En 2019, le philosophe français Michel Serres lançait une vibrante déclaration d’amour à l’Europe dans l’émission «La Grande Librairie». L’Académicien né en 1930 y dépeint les guerres qui ont marqué sa jeunesse: guerre d’Espagne et ses réfugiés recueillis dans son Sud-Ouest natal; seconde Guerre mondiale puis guerres coloniales. Jusqu’à ses trente ans, dit-il, il n’aura connu que la guerre et constaté avec effroi la misère et le désespoir dans lesquels femmes, hommes et enfants étaient alors jeté·es. Michel Serres mourra quelques mois à peine après cette profession de foi. Je pense parfois – pardonnez-moi – qu’il est décédé à temps: le chagrin de voir le Brexit entériné, la France et l’Allemagne afficher leurs désaccords sur l’aide à fournir à l’Ukraine et la crainte d’un embrasement général lui auront au moins été épargnés.

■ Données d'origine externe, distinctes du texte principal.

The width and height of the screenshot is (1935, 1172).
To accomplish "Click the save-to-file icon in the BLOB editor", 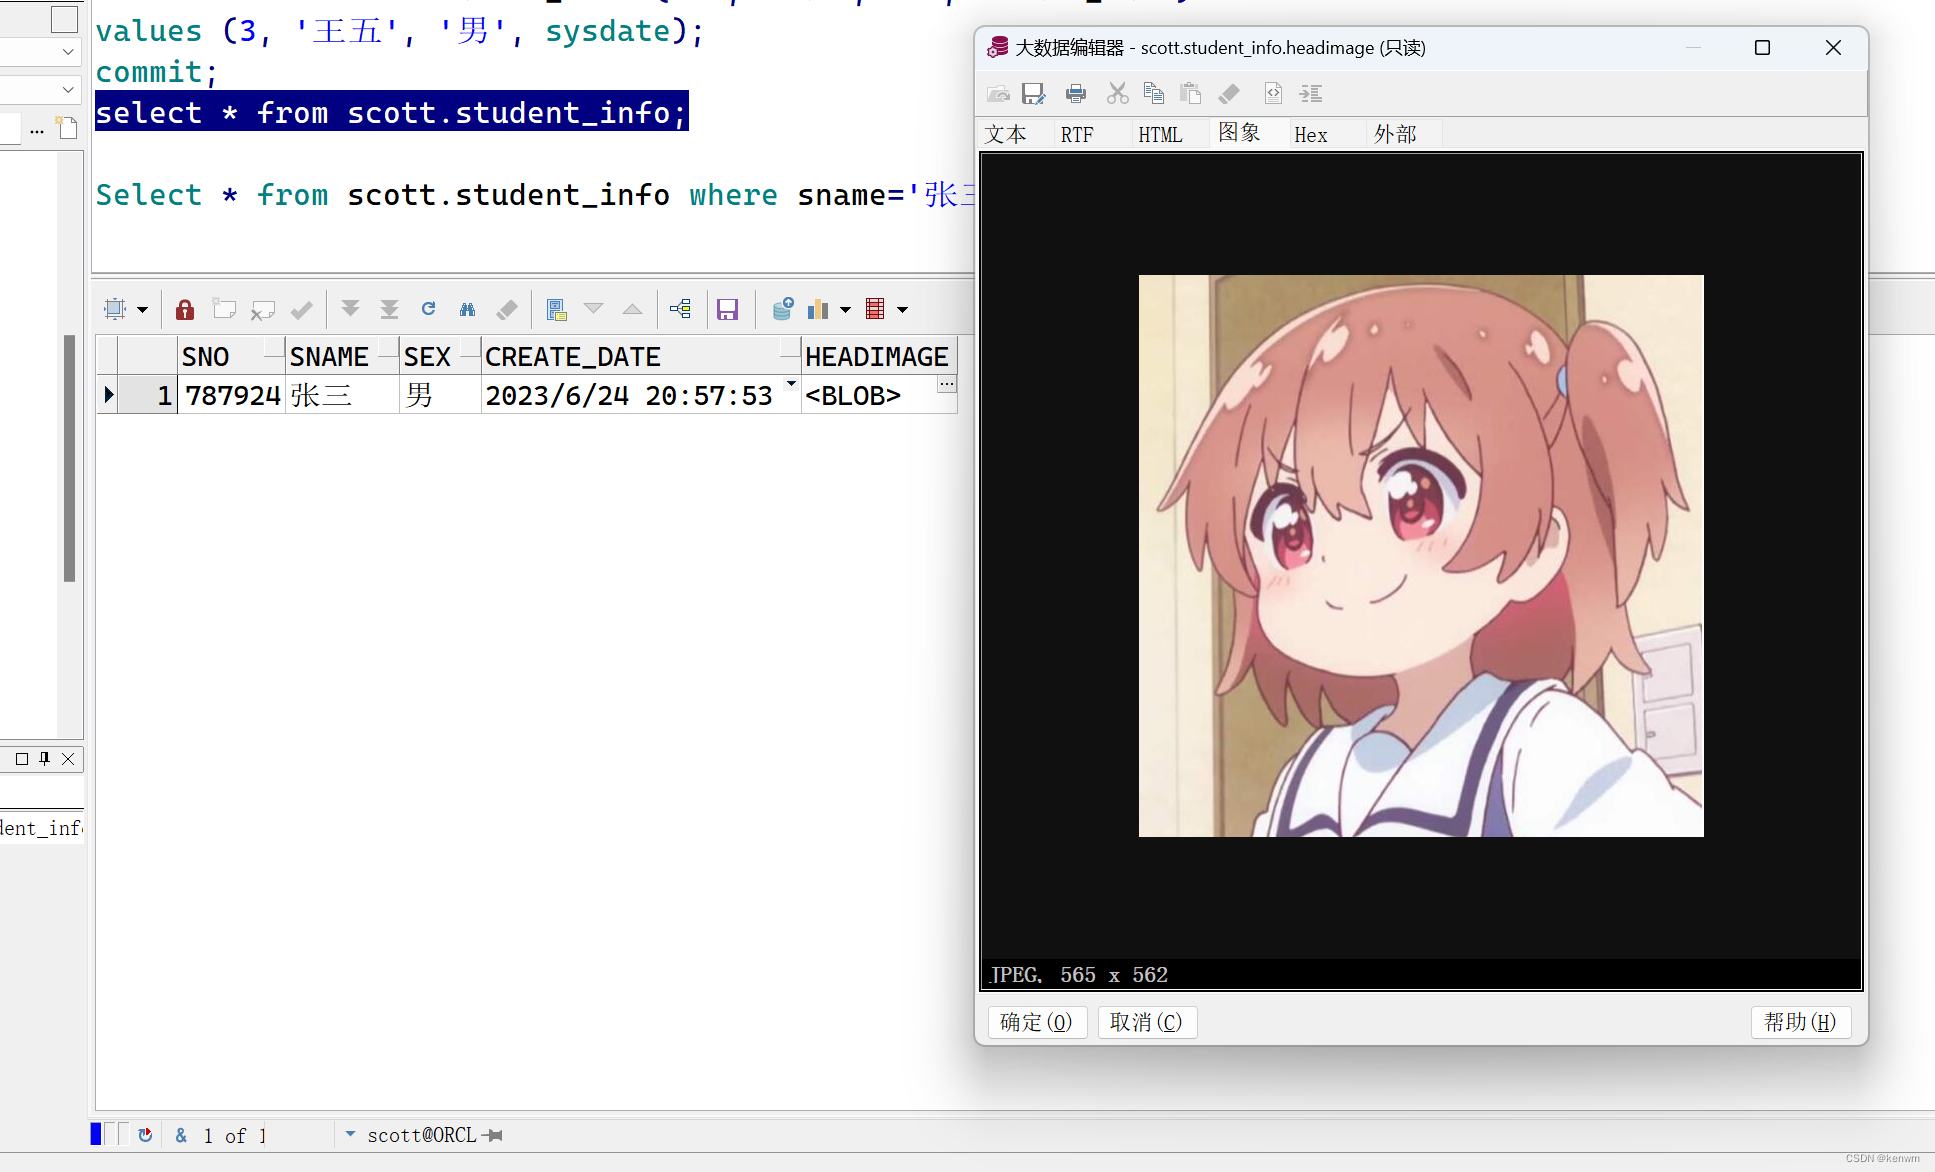I will [1034, 93].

Nous l’avons quelque peu oublié: l’objectif principal des architectes de l’Union européenne (UE) était de promouvoir la paix et de prévenir les conflits armés entre nations en assurant la prospérité économique, en permettant la libre circulation des personnes, des biens et des services, en favorisant la coopération et la solidarité. Il ne s’agissait pas seulement de rassembler des Etats, mais d’unir des femmes et des hommes. Aujourd’hui, presque 70 ans après les traités de Rome et alors que le Conseil fédéral a repris les négociations avec l’UE, c’est toujours de cela qu’il s’agit: réunir les forces; assurer la prospérité, la sécurité et la liberté. La Suisse a beau ne pas être membre de l’UE, elle se trouve historiquement, culturellement et géographiquement au coeur de l’Europe. Assurer des liens solides avec ses voisins n’affaiblit pas sa souveraineté – au contraire: la Suisse renforce de ce fait sa capacité à façonner son avenir et à défendre ses intérêts.

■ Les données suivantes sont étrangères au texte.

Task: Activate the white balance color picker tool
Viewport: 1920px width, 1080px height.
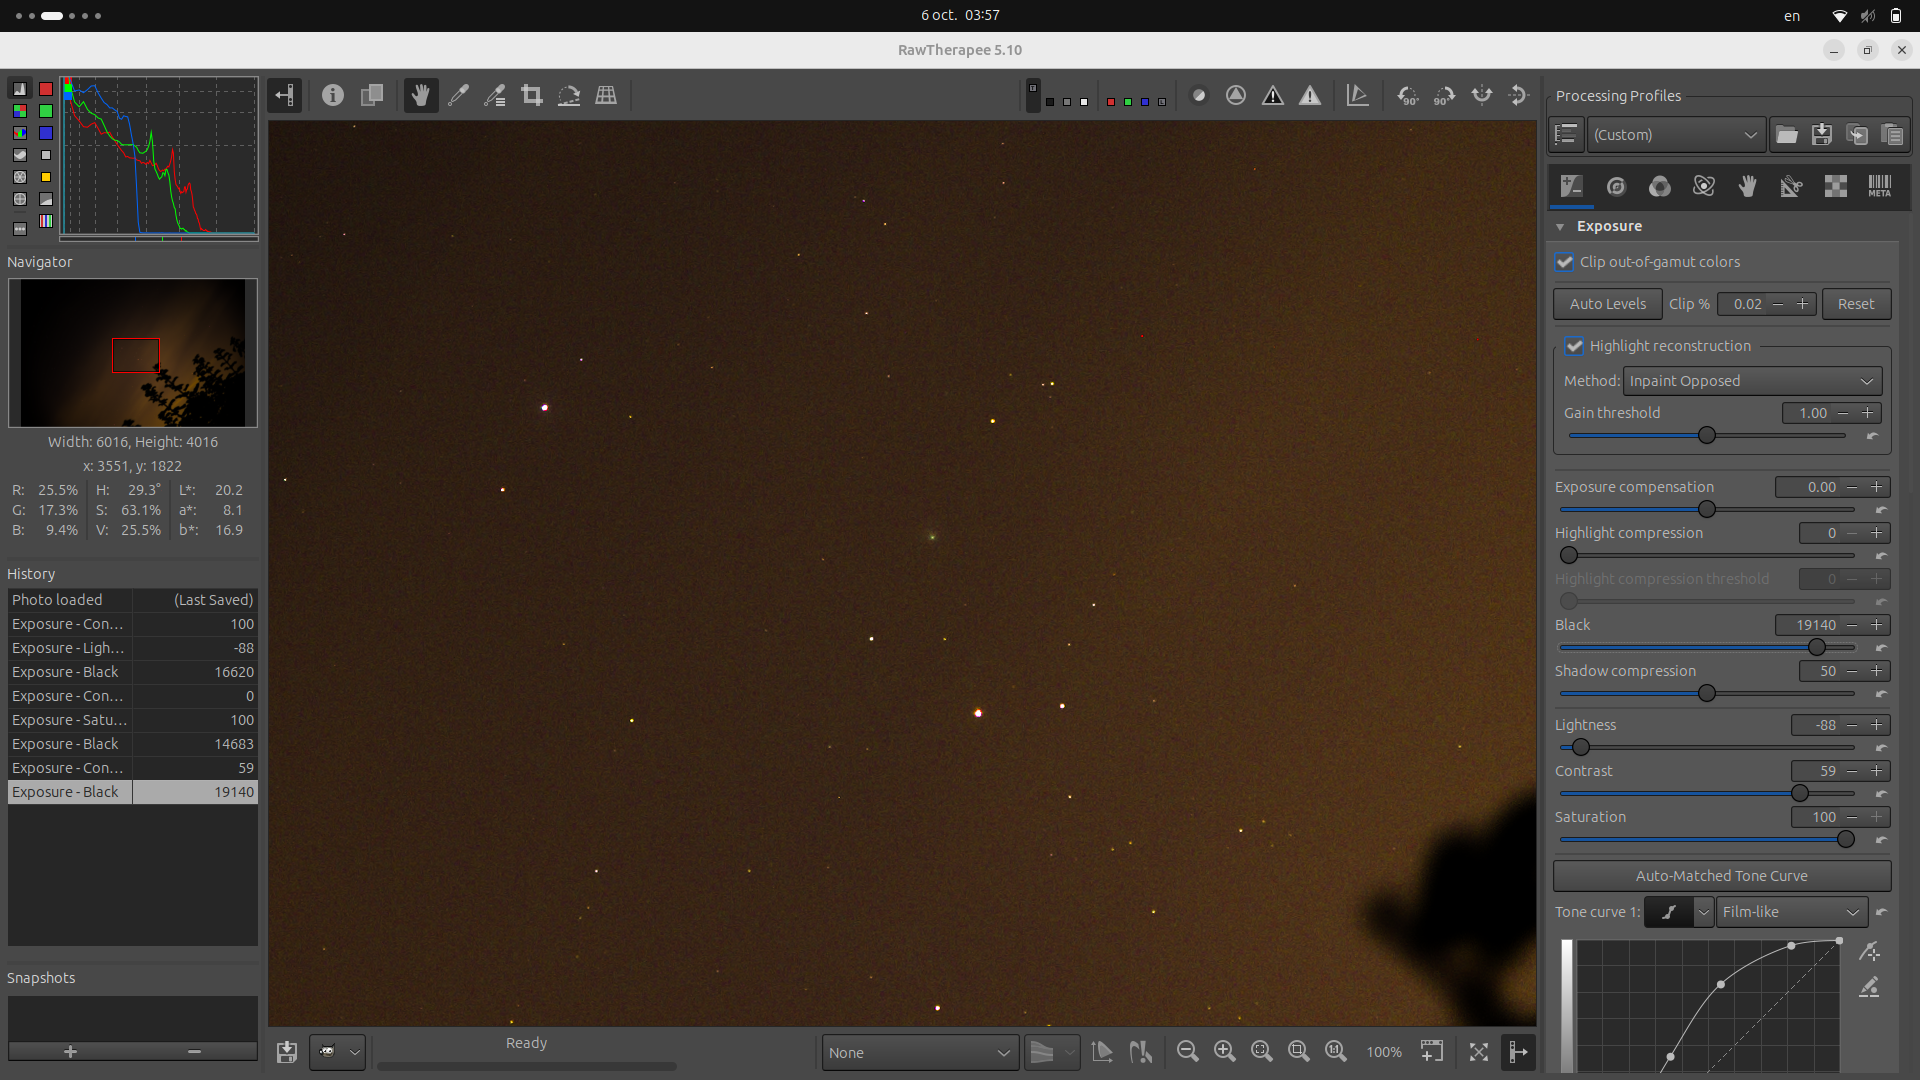Action: 458,96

Ainsi, en soignant ces négociations, la Suisse peut garantir un accès continu et davantage prévisible au marché européen, crucial pour son économie d’exportation. D’autre part, elle pourrait être plus étroitement associée aux processus de prise de décision dans les domaines couverts par chaque accord. Cela lui permettrait de participer aux discussions qui la concerne. L’exemple de l’approvisionnement énergétique est parlant. Afin d’éviter des pénuries d’électricité – et dans le cadre de la libéralisation du marché de l’électricité qui implique de facto le libre choix du fournisseur –, les entreprises suisses doivent pouvoir faire entendre leur voix au sein des instances européennes. Un accord avec l’UE contribuerait à sécuriser l’approvisionnement et à stabiliser le réseau, et simplifierait aussi le commerce international de l’électricité, essentiel pour la Suisse. Avec plus de 40 raccordements transfrontaliers, notre réseau électrique est étroitement relié à celui de nos voisins!
Les discussions s’annoncent longues et ardues. La protection des salaires ou la gouvernance institutionnelle feront, à raison, l’objet de débats intenses. Mais j’en suis certaine: l’aboutissement de ces négociations montrera la capacité de notre pays à s’engager de manière souveraine dans des relations internationales pérennes tout en préservant son identité nationale et son autonomie décisionnelle.